▶ Exercise prompt: Repeat the lines between the one holding "Open the notes icon beside the Signup section" and the one holding "Looking at the screenshot, I should [x=30, y=125].", inclusive, word for word.

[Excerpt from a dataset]
────────────────────
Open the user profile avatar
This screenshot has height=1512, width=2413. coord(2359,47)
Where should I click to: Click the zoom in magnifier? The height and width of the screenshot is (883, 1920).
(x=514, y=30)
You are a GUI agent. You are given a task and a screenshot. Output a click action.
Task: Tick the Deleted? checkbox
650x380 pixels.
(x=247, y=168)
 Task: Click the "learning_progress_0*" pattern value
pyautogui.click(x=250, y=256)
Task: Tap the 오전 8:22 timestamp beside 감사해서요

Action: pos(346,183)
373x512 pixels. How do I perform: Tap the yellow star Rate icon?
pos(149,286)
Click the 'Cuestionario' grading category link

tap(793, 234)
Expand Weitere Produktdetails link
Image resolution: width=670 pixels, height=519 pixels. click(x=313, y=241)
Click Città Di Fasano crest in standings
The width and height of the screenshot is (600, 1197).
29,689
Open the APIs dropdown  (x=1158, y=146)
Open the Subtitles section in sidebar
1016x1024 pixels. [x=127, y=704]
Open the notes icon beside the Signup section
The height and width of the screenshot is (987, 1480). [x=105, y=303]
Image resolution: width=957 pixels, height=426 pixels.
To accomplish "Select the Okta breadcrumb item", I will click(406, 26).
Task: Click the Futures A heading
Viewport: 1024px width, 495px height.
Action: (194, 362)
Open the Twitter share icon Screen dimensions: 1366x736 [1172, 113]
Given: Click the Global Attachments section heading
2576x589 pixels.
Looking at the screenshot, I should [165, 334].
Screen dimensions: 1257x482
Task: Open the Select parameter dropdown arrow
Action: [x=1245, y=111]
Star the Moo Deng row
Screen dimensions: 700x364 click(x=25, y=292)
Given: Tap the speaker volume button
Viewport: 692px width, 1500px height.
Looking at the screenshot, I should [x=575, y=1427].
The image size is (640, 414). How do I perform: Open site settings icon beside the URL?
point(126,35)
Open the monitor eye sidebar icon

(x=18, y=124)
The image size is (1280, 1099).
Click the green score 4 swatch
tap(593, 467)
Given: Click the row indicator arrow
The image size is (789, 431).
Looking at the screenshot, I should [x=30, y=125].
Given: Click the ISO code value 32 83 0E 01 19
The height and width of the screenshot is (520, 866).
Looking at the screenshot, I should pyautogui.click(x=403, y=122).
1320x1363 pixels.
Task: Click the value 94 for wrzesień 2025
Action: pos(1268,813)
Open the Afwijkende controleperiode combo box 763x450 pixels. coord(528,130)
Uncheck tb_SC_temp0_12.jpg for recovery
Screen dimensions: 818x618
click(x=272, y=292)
────────────────────
▶ Response to the exercise:
Open the notes icon beside the Signup section
The height and width of the screenshot is (987, 1480). [x=105, y=303]
Image resolution: width=957 pixels, height=426 pixels.
To accomplish "Select the Okta breadcrumb item", I will click(406, 26).
Task: Click the Futures A heading
Viewport: 1024px width, 495px height.
Action: (194, 362)
Open the Twitter share icon Screen dimensions: 1366x736 [1172, 113]
Given: Click the Global Attachments section heading
2576x589 pixels.
Looking at the screenshot, I should [165, 334].
Screen dimensions: 1257x482
Task: Open the Select parameter dropdown arrow
Action: [x=1245, y=111]
Star the Moo Deng row
Screen dimensions: 700x364 click(x=25, y=292)
Given: Tap the speaker volume button
Viewport: 692px width, 1500px height.
Looking at the screenshot, I should [x=575, y=1427].
The image size is (640, 414). How do I perform: Open site settings icon beside the URL?
point(126,35)
Open the monitor eye sidebar icon

(x=18, y=124)
The image size is (1280, 1099).
Click the green score 4 swatch
tap(593, 467)
Given: Click the row indicator arrow
The image size is (789, 431).
Looking at the screenshot, I should [x=30, y=125].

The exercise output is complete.